De otra parte, la tergiversación «kautskiana» del marxismo es bastante más sutil.
«Teóricamente», no se niega ni que el Estado sea el órgano de dominación de clase, ni que las contradicciones de clase sean irreconciliables. Pero se pasa por alto u oculta lo siguiente: si el Estado es un producto del carácter irreconciliable de las contradicciones de clase, si es una fuerza que está por encima de la sociedad y que «se divorcia cada vez más de la sociedad», es evidente que la liberación de la clase oprimida es imposible, no sólo sin una revolución violenta, sino también sin la destrucción del aparato del Poder estatal que ha sido creado por la clase dominante y en el que toma cuerpo aquel «divorcio». Como veremos más abajo, Marx llegó a esta conclusión, teóricamente clara por si misma, con la precisión más completa, a base del análisis histórico concreto de las tareas de la revolución. Y esta conclusión es precisamente –como expondremos con todo detalle en las páginas siguientes — la que Kautsky . . . ha «olvidado» y falseado.
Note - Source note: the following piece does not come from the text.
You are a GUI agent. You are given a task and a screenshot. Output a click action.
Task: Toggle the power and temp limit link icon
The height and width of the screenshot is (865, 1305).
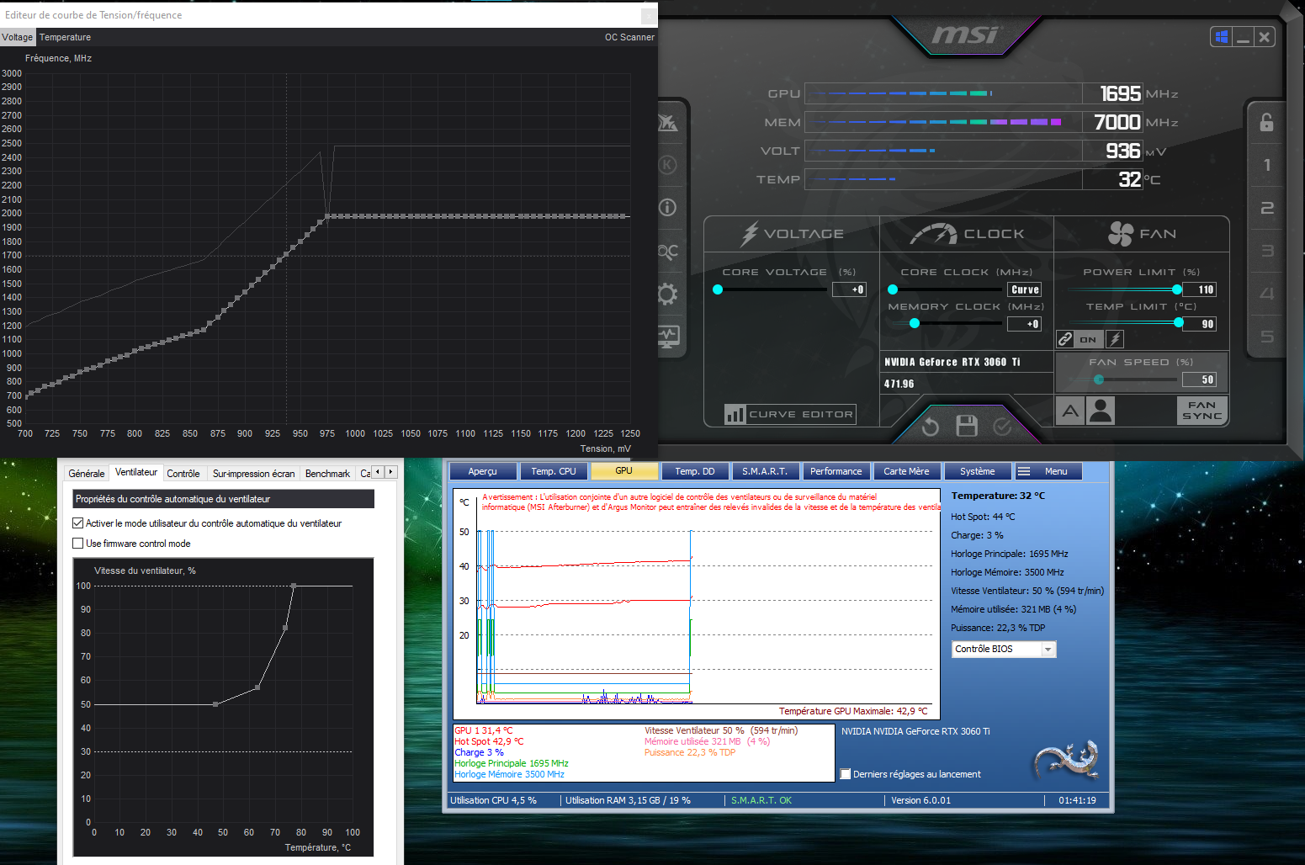[1065, 339]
«La segunda característica es la instauración de un Poder público, que ya no coincide directamente con la población organizada espontáneamente como fuerza armada. Este Poder público especial hácese necesario porque desde la división de la sociedad en clases es ya imposible una organización armada espontánea de la población. . . Este Poder público existe en todo Estado; no está formado solamente por hombres armados, sino también por aditamentos materiales, las cárceles y las instituciones coercitivas de todo género, que la sociedad gentilicia no conocía. . .» Engels desarrolla la noción de esa «fuerza» a que se da el nombre de Estado, fuerza que brota de la sociedad, pero que se sitúa por encima de ella y que se divorcia cada vez más de ella. ¿En qué consiste, fundamentalmente, esta fuerza? En destacamentos especiales de hombres armados, que tienen a su disposición cárceles y otros elementos.
Tenemos derecho a hablar de destacamentos especiales de hombres armados, pues el Poder público propio de todo Estado «no coincide directamente» con la población armada, con su «organización armada espontánea».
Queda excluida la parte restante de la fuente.